Metadata-Version: 2.4
Name: gen-worker
Version: 0.2.0
Summary: A library used to build custom endpoints in Cozy Creator's serverless function platform.
Author-email: Paul Fidika <paul@fidika.com>
Requires-Python: >=3.12
Requires-Dist: aiohttp>=3.11.14
Requires-Dist: backoff>=2.2.1
Requires-Dist: grpcio>=1.71.0
Requires-Dist: msgspec>=0.18.6
Requires-Dist: protobuf>=6.30.0
Requires-Dist: psutil>=7.0.0
Requires-Dist: pyjwt[crypto]>=2.8.0
Requires-Dist: tqdm>=4.66.0
Provides-Extra: dev
Requires-Dist: grpcio-tools>=1.71.0; extra == 'dev'
Requires-Dist: mypy>=1.10.0; extra == 'dev'
Requires-Dist: pytest>=9.0.0; extra == 'dev'
Provides-Extra: torch
Requires-Dist: flashpack>=0.1.2; extra == 'torch'
Requires-Dist: numpy>=1.26.0; extra == 'torch'
Requires-Dist: safetensors>=0.4.3; extra == 'torch'
Requires-Dist: torch>=2.6.0; extra == 'torch'
Requires-Dist: torchaudio>=2.6.0; extra == 'torch'
Requires-Dist: torchvision>=0.21.0; extra == 'torch'
Description-Content-Type: text/markdown

This is a python package, called gen_worker, which provides the worker runtime SDK:

- Orchestrator gRPC client + job loop
- Function discovery via @worker_function
- ActionContext + errors + progress events
- Model downloading from the Cozy hub (async + retries + progress)
- Output saving via the Cozy hub file API (ctx.save_bytes/ctx.save_file -> Asset refs)
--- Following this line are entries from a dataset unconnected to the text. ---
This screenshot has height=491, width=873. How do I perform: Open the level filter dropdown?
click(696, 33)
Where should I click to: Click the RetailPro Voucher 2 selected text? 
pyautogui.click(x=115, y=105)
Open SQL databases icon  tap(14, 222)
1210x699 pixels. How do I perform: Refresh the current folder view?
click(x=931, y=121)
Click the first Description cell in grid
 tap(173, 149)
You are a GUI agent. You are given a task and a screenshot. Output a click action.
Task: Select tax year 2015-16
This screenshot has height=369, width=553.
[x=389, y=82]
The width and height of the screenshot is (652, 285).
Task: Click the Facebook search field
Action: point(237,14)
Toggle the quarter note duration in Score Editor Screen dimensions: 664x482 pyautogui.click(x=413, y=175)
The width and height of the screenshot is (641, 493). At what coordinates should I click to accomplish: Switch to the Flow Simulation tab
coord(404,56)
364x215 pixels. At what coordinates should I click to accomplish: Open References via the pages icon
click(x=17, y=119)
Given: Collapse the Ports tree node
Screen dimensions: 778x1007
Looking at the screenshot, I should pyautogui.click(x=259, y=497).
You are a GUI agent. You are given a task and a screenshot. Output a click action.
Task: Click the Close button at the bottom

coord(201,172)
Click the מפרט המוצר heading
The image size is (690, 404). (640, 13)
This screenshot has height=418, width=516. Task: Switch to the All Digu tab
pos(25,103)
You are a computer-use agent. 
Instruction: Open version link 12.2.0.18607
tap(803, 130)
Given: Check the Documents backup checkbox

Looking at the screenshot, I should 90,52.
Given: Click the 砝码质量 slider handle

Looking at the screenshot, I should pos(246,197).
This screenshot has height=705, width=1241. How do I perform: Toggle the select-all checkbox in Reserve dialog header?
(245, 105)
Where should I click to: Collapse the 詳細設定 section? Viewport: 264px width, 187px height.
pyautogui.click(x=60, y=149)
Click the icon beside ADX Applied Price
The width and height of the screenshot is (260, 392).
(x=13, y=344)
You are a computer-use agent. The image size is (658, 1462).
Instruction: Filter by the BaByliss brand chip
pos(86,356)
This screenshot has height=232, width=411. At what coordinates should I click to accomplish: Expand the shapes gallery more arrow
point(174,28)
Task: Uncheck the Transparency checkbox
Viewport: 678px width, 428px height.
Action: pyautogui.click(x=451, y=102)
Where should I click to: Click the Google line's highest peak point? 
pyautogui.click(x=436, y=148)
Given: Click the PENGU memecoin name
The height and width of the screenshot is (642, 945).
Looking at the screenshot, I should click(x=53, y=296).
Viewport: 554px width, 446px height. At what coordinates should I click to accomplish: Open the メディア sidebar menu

Torch-based model memory management is optional and installed via extras.

---

Files in `python-worker/src/gen_worker/pb` are generated from the `.proto` definitions in `gen-orchestrator/proto`.

Assuming `gen-orchestrator` is checked out as a sibling repo, regenerate stubs with:

`task -d python-worker proto`

This runs `uv sync --extra dev` and then `grpc_tools.protoc` against `../gen-orchestrator/proto`.

Install modes:

- Core only: `gen-worker`
- Torch runtime add-on: `gen-worker[torch]` (torch + torchvision + torchaudio + safetensors + flashpack + numpy)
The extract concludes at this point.